Southern Methodist University (SMU) in Dallas has received a $596,000 grant from the National Institutes of Health’s (NIH) Neurological Disorders and Stroke Institute to study the role of ultrasound in determining the effects of radiation on bone.
The 15-month grant will help lead author Edmond Richer, PhD, associate professor of engineering at SMU, and colleagues research cervical fractures that have been found to occur six to eight months following stereotactic radiosurgery in patients with vertebral metastases.
The study builds on prior research conducted by Richer and will focus on the use of ultrasound to determine bone strength. “Currently, the most accepted method by hospitals is bone mineral density measurement,” he noted, and explained that while this method can tell how much mineral is in the bone, it is not necessarily indicative of bone strength. “Bone mineral density is not the whole measure of bone strength," Richer offered.
Vertebral metastases occur in approximately 100,000 cancer patients annually, most of whom have major lung, breast, prostate, renal and myeloma malignancies. Noninvasive stereotactic radiosurgery used for treating spinal tumors requires sophisticated instruments that deliver a precise amount of radiation to the targeted lesion and a fracture rate of up to 39 percent has been reported in post-radiosurgery patients who receive high doses of radiation, explained the researchers.
"We began looking at the history of radiosurgery, and as algorithms and instruments have become more refined in the computation of doses and the delivery of radiation, the number of required treatments has decreased to a single procedure," Richer said in an interview. The current concern for radiation oncologists rests on what happens to bone strength when treatments are reduced from six lower-grade doses, each a month apart, to a single high-grade dose.
While attempting to leverage ultrasound technology to complement bone mineral density measurements, Richer and colleagues discovered that bone elasticity is a factor influencing bone strength. Although quantification of bone elasticity may not replace measurement of bone minerals, it can be a useful complementary measure, he noted.
With this in mind, Richer and his colleagues designed an ultrasound system for the determination of bone elasticity. Between 30 to 40 percent of bone strength cannot be quantified by bone mineral density alone, and Richer believes his instrument can supplement this measurement.
Additionally, the ultrasound system, which is currently under FDA review, was designed to help physicians diagnose osteoporosis, noted Richer. According to his research, a class of osteoporosis medications can trigger severely suppressed bone remodeling in some patients. “This instrument turned out to be very accurate in detecting this condition,” he explained.
Richer and his team developed three ultrasound systems and sent them to different U.S. hospitals for testing last year. With help from the grant, approximately 2,000 people will be monitored for a length of three years, noted Richer, in the hopes of “detecting and predicting bone strength and probability of fractures.”

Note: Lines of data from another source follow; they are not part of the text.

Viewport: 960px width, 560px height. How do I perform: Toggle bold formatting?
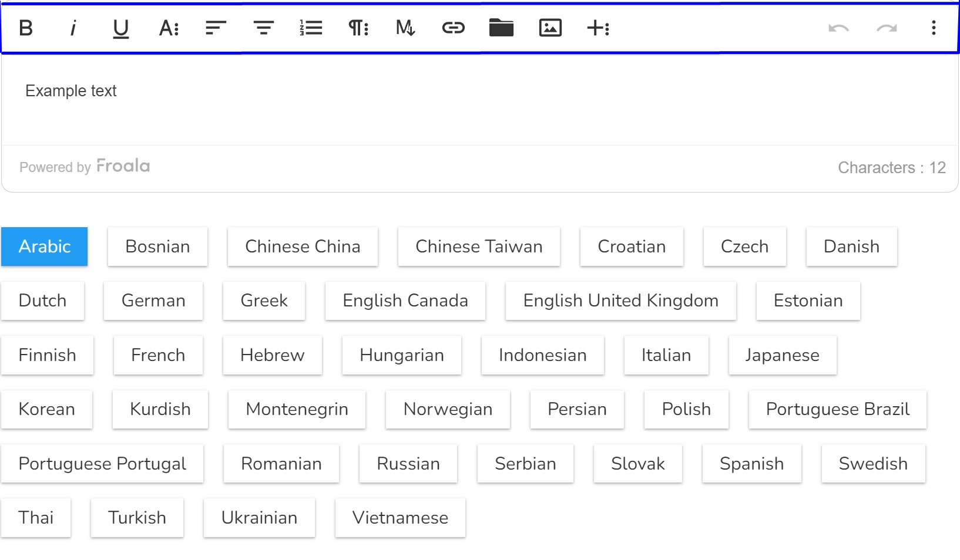tap(26, 28)
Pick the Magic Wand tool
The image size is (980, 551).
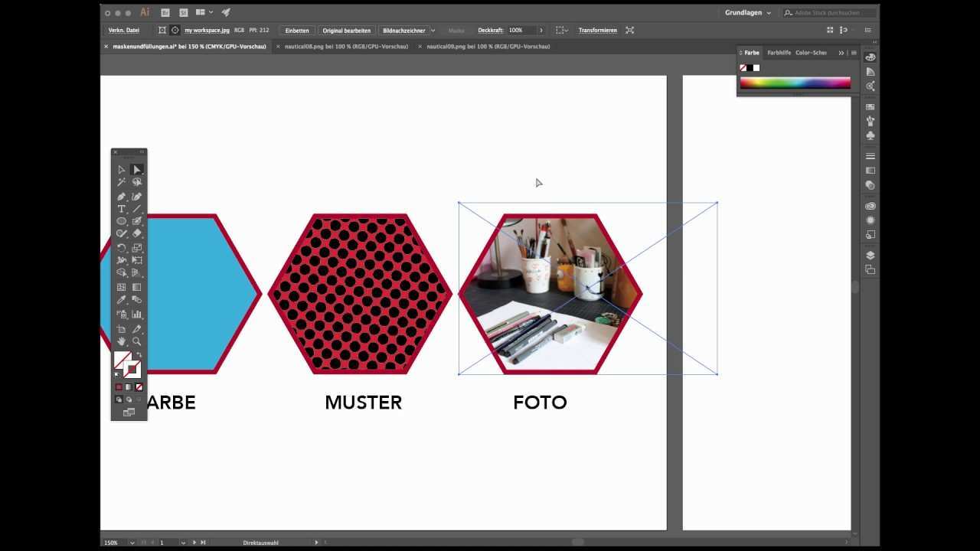pos(121,182)
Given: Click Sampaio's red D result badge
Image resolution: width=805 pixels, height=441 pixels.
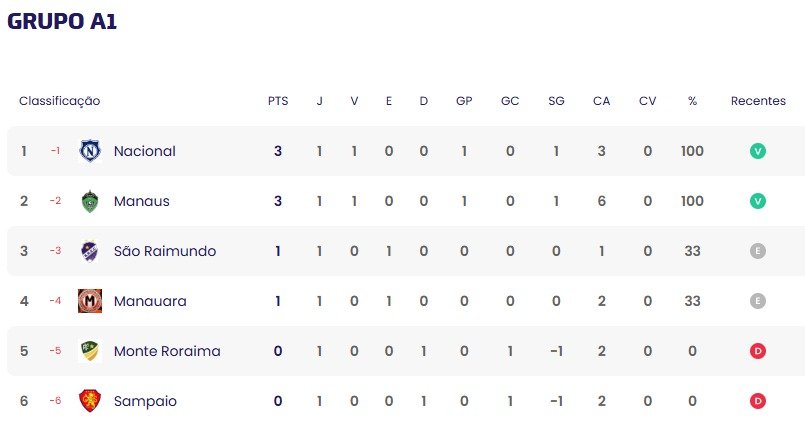Looking at the screenshot, I should (x=758, y=401).
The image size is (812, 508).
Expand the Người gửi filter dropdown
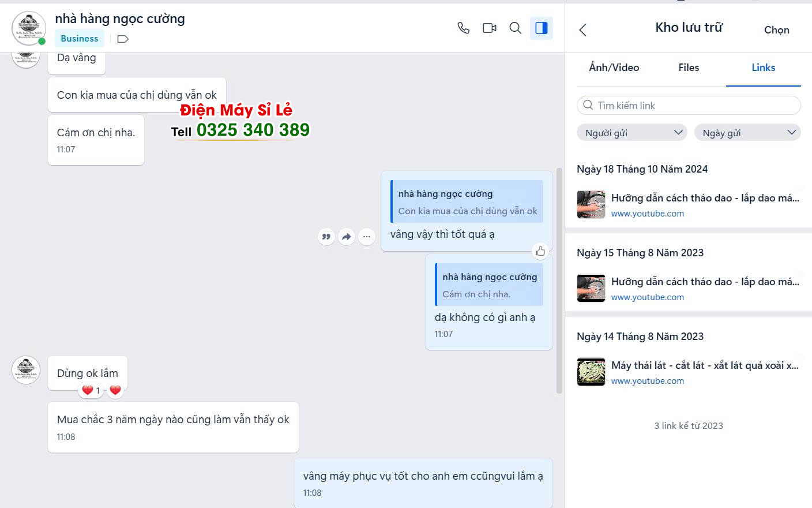click(x=632, y=133)
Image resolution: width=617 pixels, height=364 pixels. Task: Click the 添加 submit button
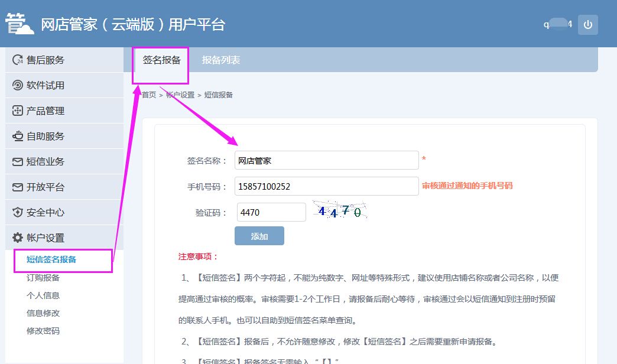pyautogui.click(x=259, y=235)
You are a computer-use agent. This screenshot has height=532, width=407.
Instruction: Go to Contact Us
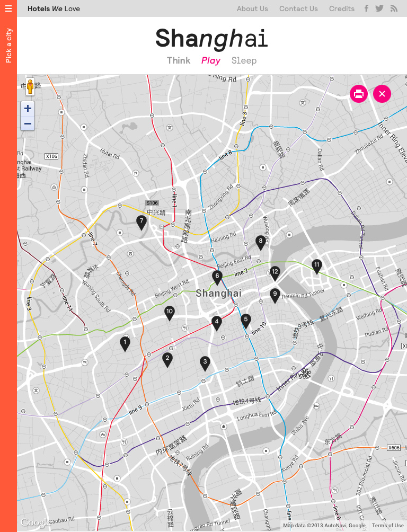pyautogui.click(x=298, y=8)
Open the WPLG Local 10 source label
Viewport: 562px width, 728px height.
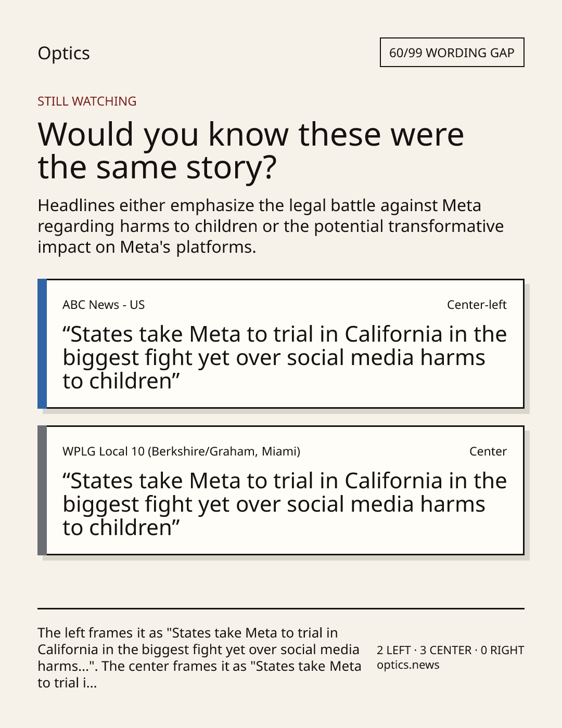coord(181,451)
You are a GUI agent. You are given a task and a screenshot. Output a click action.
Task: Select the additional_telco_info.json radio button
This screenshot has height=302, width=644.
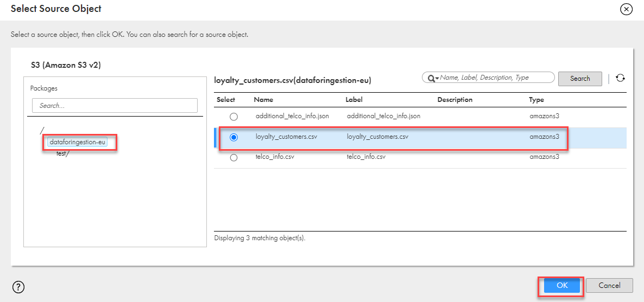233,117
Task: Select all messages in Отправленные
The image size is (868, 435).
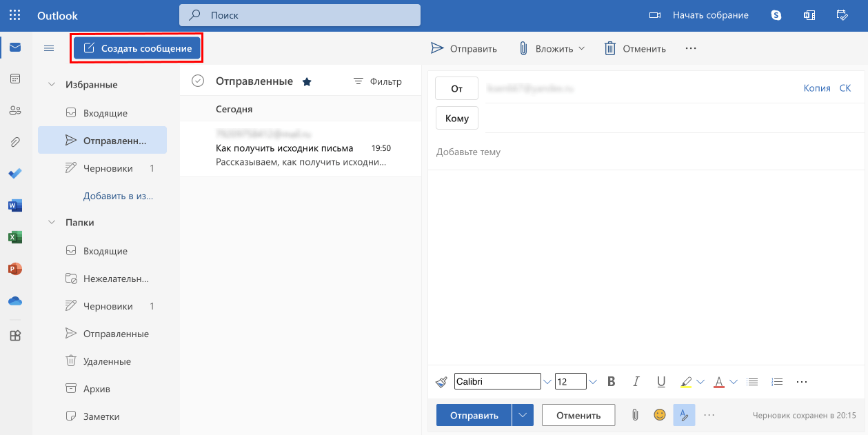Action: click(198, 81)
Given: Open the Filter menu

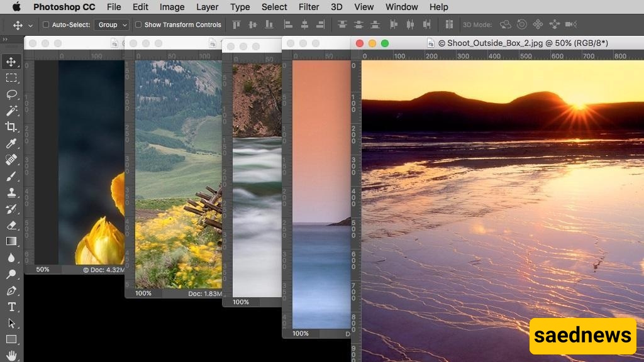Looking at the screenshot, I should (309, 7).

Through their research, the investigators have found that bone cannot heal itself after fracture following a high dose of radiation treatment in one session. Determining a threshold amount to ensure safety in radiosurgery and whether this threshold varies from patient to patient is a top concern and research goal, shared Richer.
“The long-term implication for the research is finding counter measures for preventing bone fractures after radiation treatments, as well as establishing guidelines for radiation oncologists regarding the safe amount of radiation dose they can expose a patient to in one setting,” Richer concluded.